Havana, August 2009

Boris gazed at the dark-haired beauty in his bed, wondering if any man had ever been as happy as he was at that moment. Mere days ago he'd been on death's door, and yet now here he stood, feeling more alive than he had when was twenty-five. Marisa's clinical trial hadn't been a medical success, but coming to Cuba had given him more reason to fight than ever. The love of Boris' life rolled over and blinked sleepily at him.

"Buenos días." Boris smiled and corrected her.

"Buenos tardes." Marisa frowned and turned to the bedside table to find her watch.

"We slept past noon?" He didn't blame Marisa for her surprise. Both of them tended to be early risers. On the other hand they had spent most of the night and the early morning exerting themselves rather vigorously.

"Technically, you slept past noon. I've been up for sixty minutes." Not that he'd spend them terribly productively. A good share of that time he'd been admiring Marisa's beauty and reveling in his own good fortune.

"And you're not dressed yet?" Technically he had put on a robe at one point, so as not to startle the staff when he'd descended into the kitchen. As soon as that task had been completed, he'd immediately retreated to his bedchamber.

"The next item on my schedule doesn't call for apparel."

Marisa smiled seductively and reached out to him, only for her stomach to growl. She ignored the noise and began to kiss him deeply. With regret he pulled back. "I meant breakfast in bed."

He wouldn't neglect the needs of Marisa's body just to satisfy the desires of his own. There would be plenty of time for that later.
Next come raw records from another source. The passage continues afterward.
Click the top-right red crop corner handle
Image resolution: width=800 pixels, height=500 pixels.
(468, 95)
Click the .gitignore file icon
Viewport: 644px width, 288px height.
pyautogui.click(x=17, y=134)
"You are a tease." Marisa's lips pouted until she saw the tray covered with pastelitos de guayabas, tontones, fruit, and strong cuban coffee. "But I forgive you."

Boris bowed in mock solemnity.

"I'm deeply grateful." Marisa pulled on a shirt, temporarily covering some of her magnificent body. Boris gave an involuntary sigh, like a little boy denied his favorite treat. Marisa looked over at him frowning, her food forgotten.

"Are you alright?" The concern in her voice reminded him she too had recently received the scare of a lifetime. He deliberately made his tone light.

"Perfect. Hank said I bounce back remarkably quickly, but considering my incentive, how could I not?" Marisa wasn't appeased by his answer. If anything she seemed to grow more somber.

"I could have killed you." Boris felt like a fool. Of course Marisa was upset. It wasn't just that he'd nearly died. He nearly died during her clinical trial, pursuing a course of treatment she'd encouraged.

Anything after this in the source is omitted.